*** Given data
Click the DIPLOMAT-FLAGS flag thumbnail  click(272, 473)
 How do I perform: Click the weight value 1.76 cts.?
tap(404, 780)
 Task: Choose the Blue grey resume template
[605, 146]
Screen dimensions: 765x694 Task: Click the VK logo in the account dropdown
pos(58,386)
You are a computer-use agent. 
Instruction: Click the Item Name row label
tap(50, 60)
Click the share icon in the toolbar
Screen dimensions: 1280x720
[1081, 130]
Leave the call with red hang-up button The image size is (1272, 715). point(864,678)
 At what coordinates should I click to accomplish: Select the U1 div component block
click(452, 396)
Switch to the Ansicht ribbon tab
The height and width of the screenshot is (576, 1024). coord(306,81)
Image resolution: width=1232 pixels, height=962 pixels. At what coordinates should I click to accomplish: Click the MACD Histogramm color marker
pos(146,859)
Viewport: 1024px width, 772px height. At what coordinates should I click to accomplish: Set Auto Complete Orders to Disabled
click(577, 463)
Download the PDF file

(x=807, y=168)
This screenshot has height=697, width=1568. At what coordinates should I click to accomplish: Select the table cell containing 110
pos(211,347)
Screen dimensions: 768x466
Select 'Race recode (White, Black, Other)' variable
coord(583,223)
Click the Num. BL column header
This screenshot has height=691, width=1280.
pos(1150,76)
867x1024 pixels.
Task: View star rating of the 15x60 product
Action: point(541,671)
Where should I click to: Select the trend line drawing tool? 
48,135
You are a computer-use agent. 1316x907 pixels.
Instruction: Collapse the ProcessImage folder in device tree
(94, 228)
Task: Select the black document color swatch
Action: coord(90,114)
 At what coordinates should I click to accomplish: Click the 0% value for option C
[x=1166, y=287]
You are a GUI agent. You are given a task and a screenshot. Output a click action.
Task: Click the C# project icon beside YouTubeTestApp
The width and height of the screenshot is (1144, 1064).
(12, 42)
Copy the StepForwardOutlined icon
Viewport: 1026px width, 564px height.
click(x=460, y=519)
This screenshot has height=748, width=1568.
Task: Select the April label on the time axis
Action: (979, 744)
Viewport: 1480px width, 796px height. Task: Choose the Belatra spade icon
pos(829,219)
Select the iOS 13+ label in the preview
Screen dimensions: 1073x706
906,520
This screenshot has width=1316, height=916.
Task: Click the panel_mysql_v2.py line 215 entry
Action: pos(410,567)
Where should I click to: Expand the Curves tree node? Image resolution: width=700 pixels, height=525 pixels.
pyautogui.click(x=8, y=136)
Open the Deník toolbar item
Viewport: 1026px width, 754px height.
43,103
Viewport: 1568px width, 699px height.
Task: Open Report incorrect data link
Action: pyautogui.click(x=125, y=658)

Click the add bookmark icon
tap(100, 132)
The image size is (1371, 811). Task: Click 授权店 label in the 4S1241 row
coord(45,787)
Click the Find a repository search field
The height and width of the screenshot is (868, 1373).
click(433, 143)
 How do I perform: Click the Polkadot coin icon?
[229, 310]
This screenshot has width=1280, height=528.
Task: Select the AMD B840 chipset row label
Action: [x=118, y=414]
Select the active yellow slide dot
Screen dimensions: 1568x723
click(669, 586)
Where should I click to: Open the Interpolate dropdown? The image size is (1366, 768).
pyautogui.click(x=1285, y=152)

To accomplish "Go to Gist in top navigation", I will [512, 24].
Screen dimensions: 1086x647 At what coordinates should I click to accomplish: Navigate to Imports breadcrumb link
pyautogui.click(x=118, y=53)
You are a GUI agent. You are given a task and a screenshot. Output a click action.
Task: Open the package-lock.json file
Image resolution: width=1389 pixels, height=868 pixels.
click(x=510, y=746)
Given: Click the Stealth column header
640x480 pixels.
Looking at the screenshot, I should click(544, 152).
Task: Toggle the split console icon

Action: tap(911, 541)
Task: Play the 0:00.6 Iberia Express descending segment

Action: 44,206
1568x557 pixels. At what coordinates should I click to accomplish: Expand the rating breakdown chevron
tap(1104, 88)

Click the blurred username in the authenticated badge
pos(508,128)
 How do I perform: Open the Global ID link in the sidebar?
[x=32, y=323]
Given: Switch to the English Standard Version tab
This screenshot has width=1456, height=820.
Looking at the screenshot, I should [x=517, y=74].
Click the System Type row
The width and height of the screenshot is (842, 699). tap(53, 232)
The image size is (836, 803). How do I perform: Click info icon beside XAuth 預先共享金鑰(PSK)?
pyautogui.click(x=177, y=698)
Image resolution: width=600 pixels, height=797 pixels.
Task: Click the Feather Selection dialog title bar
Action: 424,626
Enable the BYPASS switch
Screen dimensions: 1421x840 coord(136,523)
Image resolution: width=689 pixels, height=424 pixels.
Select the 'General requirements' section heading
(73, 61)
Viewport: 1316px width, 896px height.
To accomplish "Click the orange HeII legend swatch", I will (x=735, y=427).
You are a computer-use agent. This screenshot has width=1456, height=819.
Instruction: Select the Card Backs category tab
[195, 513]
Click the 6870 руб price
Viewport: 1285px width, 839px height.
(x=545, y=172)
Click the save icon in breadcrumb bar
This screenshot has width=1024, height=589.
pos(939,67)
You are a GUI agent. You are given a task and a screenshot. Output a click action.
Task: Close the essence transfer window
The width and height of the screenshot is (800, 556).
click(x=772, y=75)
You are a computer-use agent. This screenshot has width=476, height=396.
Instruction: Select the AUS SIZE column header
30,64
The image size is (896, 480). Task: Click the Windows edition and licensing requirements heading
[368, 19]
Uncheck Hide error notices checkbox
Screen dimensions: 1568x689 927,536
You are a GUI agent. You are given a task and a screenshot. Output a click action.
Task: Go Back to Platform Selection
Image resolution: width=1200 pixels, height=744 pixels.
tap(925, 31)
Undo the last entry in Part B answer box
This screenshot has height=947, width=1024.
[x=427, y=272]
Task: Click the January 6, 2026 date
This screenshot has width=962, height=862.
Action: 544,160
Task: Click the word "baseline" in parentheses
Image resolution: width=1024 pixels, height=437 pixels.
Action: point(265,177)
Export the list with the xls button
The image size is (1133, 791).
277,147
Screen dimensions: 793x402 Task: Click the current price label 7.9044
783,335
******
### What you should do
Using the records above, count how many lines include the word "computer", and reply only with that figure.

### Written solution
4